Yes, I recognize that everyone grieves differently. I am pretty happy that Tim is not in prison for attempted murder. I just want to tell it like it felt at the time, so here goes:
Another bone of contention between Tim and I following the accident was our reaction to how the police handled the investigation. To say they did a piss poor job would be generous. We posted flyers. We looked for witnesses. I thought about turning in a time slip to the city to see if I could get paid, since I felt like I was doing someone’s job.
The police department was lax in contacting us to answer our questions, or give us any information on how the investigation was going. I could hardly believe it at the time. But looking back, I can see they didn’t call because they had nothing to report…they hadn’t been doing a damn thing.
I asked Tim to call often. I wanted to make sure this was not dropped. After a single conversation with the man in charge of the conversation, I decided it best for my mental health- already in major compromise at the moment- to never speak to this man again. He was rude, harsh, and disengaged. I also feared hearing the horrific details of the accident once again. I hadn’t even been told the extent of her injuries until after she had been buried, so I was still processing what I had let happen, and couldn’t take much more.
Tim avoided calling. He wanted to let it lie.

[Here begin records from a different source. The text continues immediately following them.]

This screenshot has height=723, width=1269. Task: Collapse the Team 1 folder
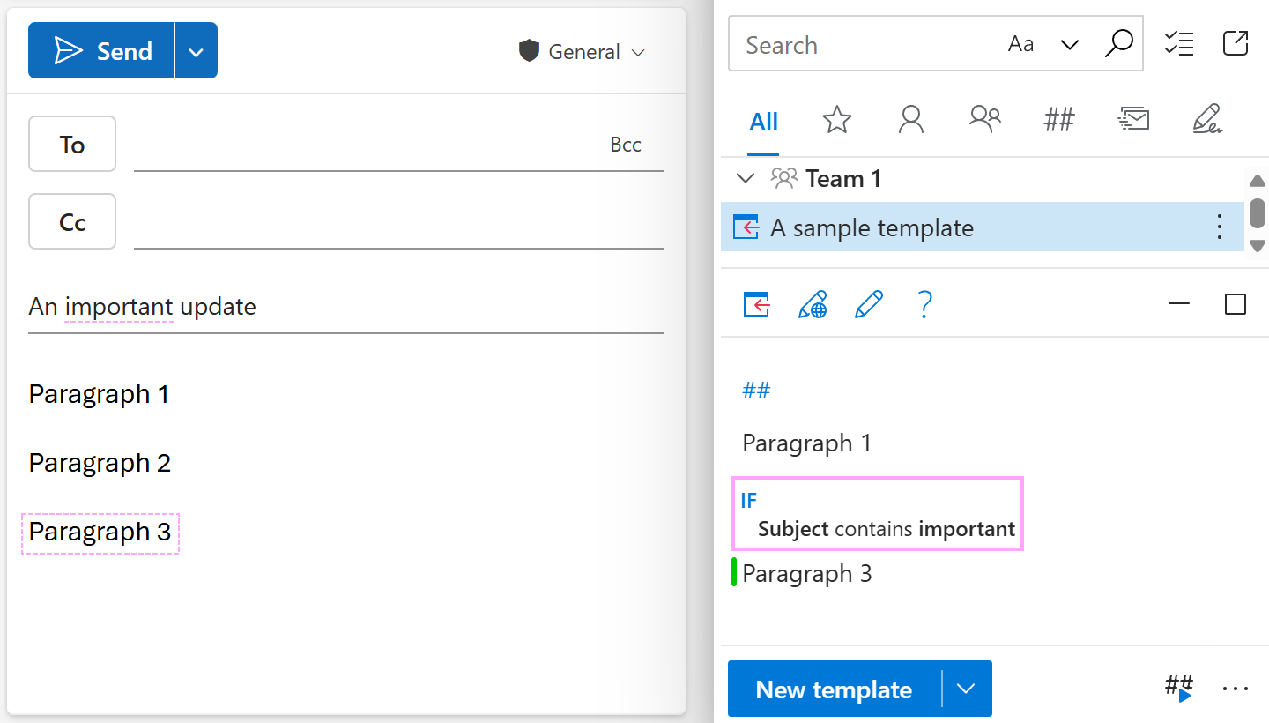746,179
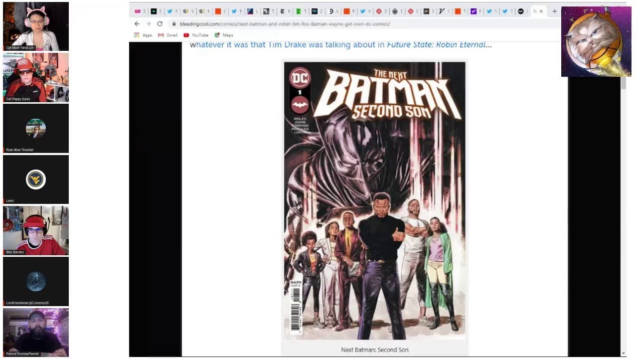The width and height of the screenshot is (638, 359).
Task: Open a new browser tab
Action: [x=554, y=11]
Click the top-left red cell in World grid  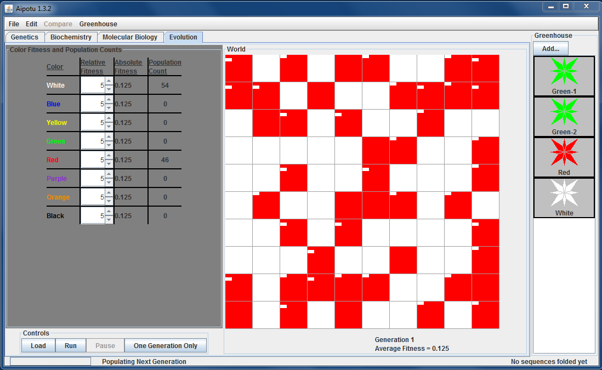[239, 69]
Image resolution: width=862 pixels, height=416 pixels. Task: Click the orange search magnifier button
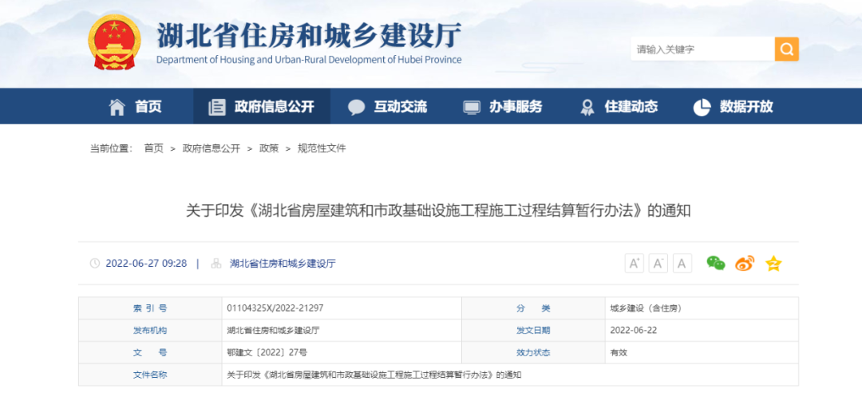click(786, 49)
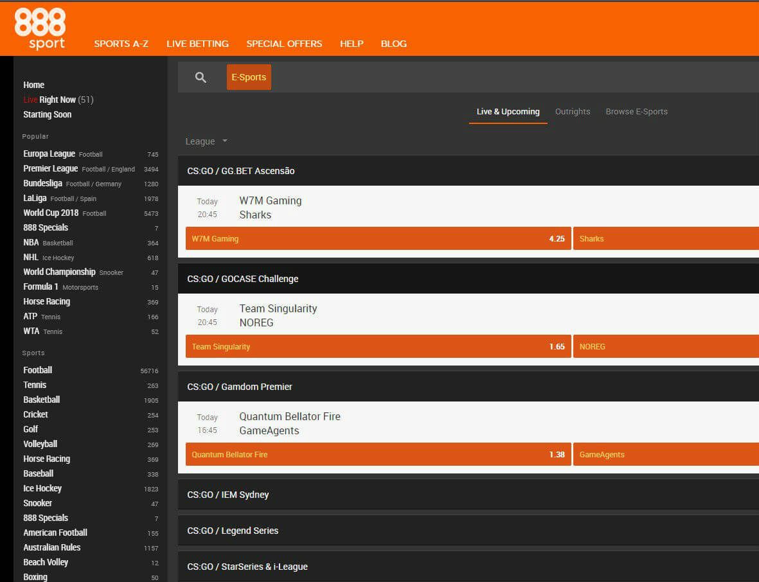The image size is (759, 582).
Task: Open the Special Offers menu
Action: coord(284,44)

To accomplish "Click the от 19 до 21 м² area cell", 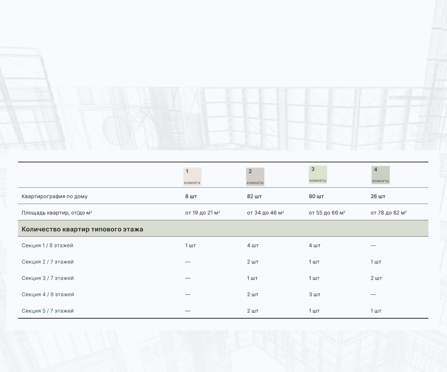I will click(x=202, y=213).

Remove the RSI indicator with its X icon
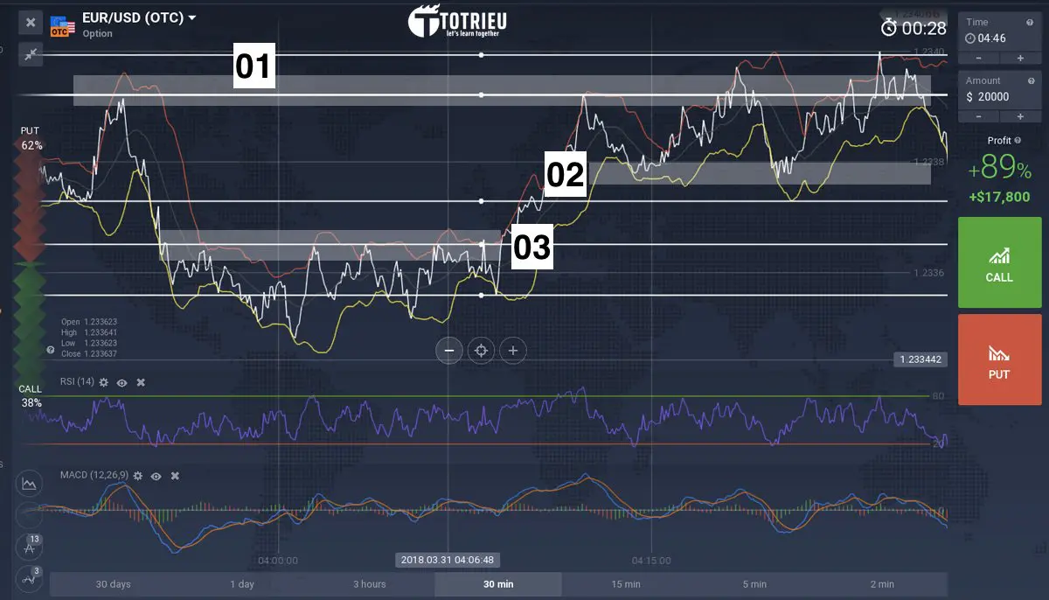(141, 382)
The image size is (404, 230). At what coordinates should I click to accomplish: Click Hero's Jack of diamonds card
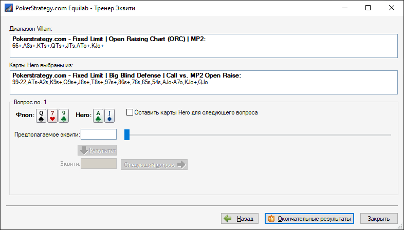pos(109,117)
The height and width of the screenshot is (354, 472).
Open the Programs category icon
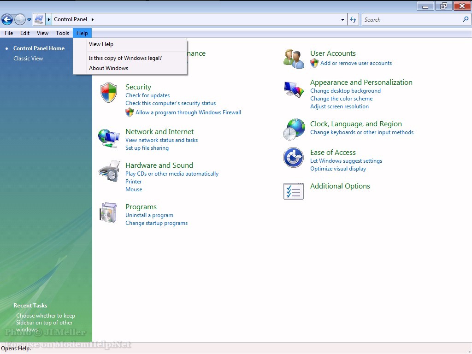109,212
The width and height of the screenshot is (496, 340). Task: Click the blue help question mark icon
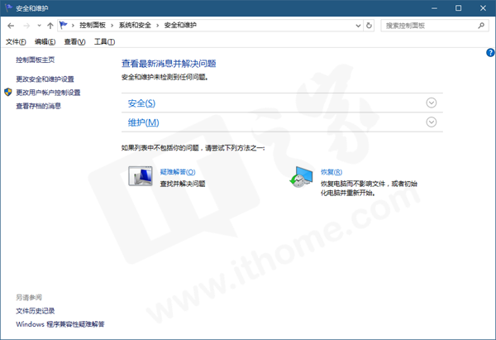click(x=489, y=52)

He felt the police would do what was necessary, and there was no point in riding them. I felt very differently, and was upset that he didn’t feel the same passion for justice about this that I did.
I kept thinking about past conversations with Cory. She needed and deserved Mark Wahlberg in the Lovely Bones. She would want Tim to be mad as hell, unable to cope, ready to go hunt that woman down, and bash her brains in with a crowbar in the middle of her yard, among the potted flowers and garden gnomes. She would want him to demand justice from the lazy cops who don’t seem to care unless the body on the road is one of their own. She would want blame to be laid. She had a lot of living left to do, and it was taken from her. She would want the man she considered her father to make someone pay. If it took violence to assuage her death, so be it. Wasn’t her death a violent one? Tit for tat.
But not this quiet surrender, not this gentle acceptance that makes it look like she didn’t matter. Not the stoic “Nothing will bring her back” bullshit. She meant more than that. Her life was worth more. The lady needs to pay. The cops need to pay. I need to pay. We should all suffer for the parts we played.
Maybe we watched one too many action movies, but Cory asked me both after watching The Lovely Bones and Taken, if I thought Tim would do that for her. I told her of course he would, negating the fact that I’ve never seen Tim throw a punch in my life, and he tends to drive like an old lady. Cory needed to know she mattered to a man, and especially to a father figure. She needed to know that if she were kidnapped in a foreign country, and sold into sex slavery, that a man other than her 78 year old grandfather would come looking for her.